Talks in Belfast are concluding without securing an agreement to clear the way for the restoration of the power-sharing Executive.
Elections to the Northern Ireland Assembly may now be delayed beyond May 1st after the failure by the pro-agreement parties to secure a deal at Hillsborough Castle. The Executive has been suspended since a suspected IRA spy ring was uncovered last October.
It has just emerged that Ulster Unionist Party leader Mr David Trimble has dramatically left the talks, citing obligations in the House of Commons in London.
However, the Taoiseach, Mr Ahern, and British Prime Minister Mr Tony Blair continued to chair round table talks this evening after reporting progress at nine hours of discussions yesterday. However, a spokesman for Mr Blair said no breakthrough was likely "this side of Saint Patrick's Day".
Most of the outstanding issues, which include scaling down the huge military presence on the streets, changes to policing and the criminal justice system, have been addressed.
But demands for the IRA to empty all their secret arms dumps and republican resistance to sanctions for any future security breaches are still deadlocked.

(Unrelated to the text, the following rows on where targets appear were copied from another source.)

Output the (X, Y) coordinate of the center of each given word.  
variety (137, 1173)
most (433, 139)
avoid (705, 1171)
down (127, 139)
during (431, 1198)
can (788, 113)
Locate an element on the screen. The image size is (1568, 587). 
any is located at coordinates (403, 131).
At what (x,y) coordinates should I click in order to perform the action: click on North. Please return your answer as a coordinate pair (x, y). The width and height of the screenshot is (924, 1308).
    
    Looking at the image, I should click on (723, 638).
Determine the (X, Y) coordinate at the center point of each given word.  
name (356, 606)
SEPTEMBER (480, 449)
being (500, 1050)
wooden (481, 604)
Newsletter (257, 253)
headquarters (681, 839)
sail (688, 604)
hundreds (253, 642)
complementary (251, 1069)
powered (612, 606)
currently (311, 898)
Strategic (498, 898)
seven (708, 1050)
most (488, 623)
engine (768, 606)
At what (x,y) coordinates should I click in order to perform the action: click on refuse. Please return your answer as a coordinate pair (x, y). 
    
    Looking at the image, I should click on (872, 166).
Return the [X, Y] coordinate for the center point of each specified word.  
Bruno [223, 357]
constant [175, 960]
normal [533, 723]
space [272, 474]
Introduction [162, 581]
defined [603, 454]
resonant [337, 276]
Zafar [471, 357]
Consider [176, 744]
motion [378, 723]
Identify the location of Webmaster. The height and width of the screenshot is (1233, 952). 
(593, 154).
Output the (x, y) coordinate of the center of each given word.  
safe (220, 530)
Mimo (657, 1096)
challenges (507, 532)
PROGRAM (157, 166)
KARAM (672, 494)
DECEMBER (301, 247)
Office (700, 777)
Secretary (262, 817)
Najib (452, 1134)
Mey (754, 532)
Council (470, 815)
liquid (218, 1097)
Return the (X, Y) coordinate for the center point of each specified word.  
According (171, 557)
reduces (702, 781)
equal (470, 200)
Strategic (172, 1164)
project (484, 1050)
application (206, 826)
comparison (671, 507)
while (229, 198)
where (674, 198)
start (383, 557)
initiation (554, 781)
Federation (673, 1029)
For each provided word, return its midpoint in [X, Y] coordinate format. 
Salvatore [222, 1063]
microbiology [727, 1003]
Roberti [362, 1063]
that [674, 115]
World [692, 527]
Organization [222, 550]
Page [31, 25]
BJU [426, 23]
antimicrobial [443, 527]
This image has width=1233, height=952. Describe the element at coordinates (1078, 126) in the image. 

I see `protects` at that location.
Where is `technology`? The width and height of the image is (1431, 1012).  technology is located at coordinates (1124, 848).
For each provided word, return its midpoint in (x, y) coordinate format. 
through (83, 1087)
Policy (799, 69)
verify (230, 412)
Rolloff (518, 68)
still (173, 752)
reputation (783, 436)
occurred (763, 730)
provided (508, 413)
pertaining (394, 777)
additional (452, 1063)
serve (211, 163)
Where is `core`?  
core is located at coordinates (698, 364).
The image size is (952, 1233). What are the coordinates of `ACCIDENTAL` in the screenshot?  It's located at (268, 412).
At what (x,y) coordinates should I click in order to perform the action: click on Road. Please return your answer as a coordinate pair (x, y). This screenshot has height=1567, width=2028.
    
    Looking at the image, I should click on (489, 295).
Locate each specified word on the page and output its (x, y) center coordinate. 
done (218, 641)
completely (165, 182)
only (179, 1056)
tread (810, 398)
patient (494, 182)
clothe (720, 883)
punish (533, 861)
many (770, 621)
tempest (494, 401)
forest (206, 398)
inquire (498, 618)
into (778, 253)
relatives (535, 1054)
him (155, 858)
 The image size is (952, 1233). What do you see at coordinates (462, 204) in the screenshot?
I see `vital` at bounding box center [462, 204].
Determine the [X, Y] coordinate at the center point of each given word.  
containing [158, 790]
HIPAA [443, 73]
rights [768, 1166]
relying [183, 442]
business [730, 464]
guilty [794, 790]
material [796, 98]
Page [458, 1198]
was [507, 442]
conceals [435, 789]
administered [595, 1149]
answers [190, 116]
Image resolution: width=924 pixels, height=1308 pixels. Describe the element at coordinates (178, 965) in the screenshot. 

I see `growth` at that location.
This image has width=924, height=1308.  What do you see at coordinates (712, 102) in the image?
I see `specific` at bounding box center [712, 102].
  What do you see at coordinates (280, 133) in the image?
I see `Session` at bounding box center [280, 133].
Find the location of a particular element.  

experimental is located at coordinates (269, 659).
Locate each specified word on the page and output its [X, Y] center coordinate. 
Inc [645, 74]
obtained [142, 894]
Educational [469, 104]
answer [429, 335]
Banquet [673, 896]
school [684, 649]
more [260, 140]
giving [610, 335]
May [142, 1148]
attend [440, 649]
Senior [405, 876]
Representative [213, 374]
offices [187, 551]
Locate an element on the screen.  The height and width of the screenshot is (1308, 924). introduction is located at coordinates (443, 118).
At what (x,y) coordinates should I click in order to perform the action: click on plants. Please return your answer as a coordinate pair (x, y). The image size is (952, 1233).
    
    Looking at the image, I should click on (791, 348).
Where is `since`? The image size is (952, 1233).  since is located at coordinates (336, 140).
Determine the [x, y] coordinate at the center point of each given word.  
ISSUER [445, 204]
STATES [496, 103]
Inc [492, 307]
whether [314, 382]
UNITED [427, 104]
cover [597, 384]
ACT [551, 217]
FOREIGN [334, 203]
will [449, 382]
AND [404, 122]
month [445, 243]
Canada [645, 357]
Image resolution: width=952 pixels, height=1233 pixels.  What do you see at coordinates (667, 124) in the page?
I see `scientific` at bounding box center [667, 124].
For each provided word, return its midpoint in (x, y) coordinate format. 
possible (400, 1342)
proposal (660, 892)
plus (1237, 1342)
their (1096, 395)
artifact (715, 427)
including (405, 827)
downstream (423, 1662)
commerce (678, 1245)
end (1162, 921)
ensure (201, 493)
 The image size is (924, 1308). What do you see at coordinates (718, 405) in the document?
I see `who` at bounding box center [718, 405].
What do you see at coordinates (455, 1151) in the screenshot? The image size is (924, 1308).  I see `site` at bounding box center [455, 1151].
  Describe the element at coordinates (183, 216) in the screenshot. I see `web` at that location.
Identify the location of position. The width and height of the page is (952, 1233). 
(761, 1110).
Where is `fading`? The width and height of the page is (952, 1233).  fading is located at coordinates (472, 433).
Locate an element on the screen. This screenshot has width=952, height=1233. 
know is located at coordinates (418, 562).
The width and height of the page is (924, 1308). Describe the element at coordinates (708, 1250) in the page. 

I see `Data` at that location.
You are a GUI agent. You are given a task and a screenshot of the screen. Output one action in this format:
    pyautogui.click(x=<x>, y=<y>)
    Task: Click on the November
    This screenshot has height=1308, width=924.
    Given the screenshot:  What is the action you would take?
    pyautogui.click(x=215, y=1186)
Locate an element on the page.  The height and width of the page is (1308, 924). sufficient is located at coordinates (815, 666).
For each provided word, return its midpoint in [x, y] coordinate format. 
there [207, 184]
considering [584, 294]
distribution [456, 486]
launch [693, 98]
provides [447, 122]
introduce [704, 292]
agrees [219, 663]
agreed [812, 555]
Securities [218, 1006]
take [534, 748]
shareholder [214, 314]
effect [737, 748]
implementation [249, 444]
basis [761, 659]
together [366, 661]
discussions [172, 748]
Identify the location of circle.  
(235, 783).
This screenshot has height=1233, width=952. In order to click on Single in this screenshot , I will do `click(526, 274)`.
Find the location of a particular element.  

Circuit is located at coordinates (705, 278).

Sinn Féin chairman Mr Mitchel McLoughlin confirmed this evening the negotiations had hit a potential stumbling block. "There was progress but there are still substantive issues that need to be resolved," he said.
Senior Ulster Unionist negotiator Mr Michael McGimpsey warned that it could be weeks before a deal was closed. He insisted that with trust in republicans running low, a mechanism had to be in place if the IRA continues its military campaign.
"The point of the exercise is to try and repair damage that has been done as a result of republican misdemeanours and we have some work still to do.
"There's work in progress but I don't expect a deal today in fact we don't expect a deal for some days or possibly weeks ahead."
Earlier, Mr Trimble said a deal may not be completed for weeks. He said he believed the talks would "peter out" without a breakthrough.
Mr Trimble said any deal would not be put to Ulster Unionists until the IRA had taken action on decommissioning and declaring that the "war is over".
"The logic of the republican position points towards them doing something. The question is: Will it be enough?," Mr Trimble asked.
"There is no question of us being able to go to the Ulster Unionist Council to look at the question of restoring institutions unless we have the clear statement from the IRA about their structure, their future, that their war is over and they have gone away," he added.
The parties have been studying a 28-page blueprint tabled by the British and Irish governments including proposals on demilitarisation, policing, criminal justice, decommissioning and IRA prisoners still at large.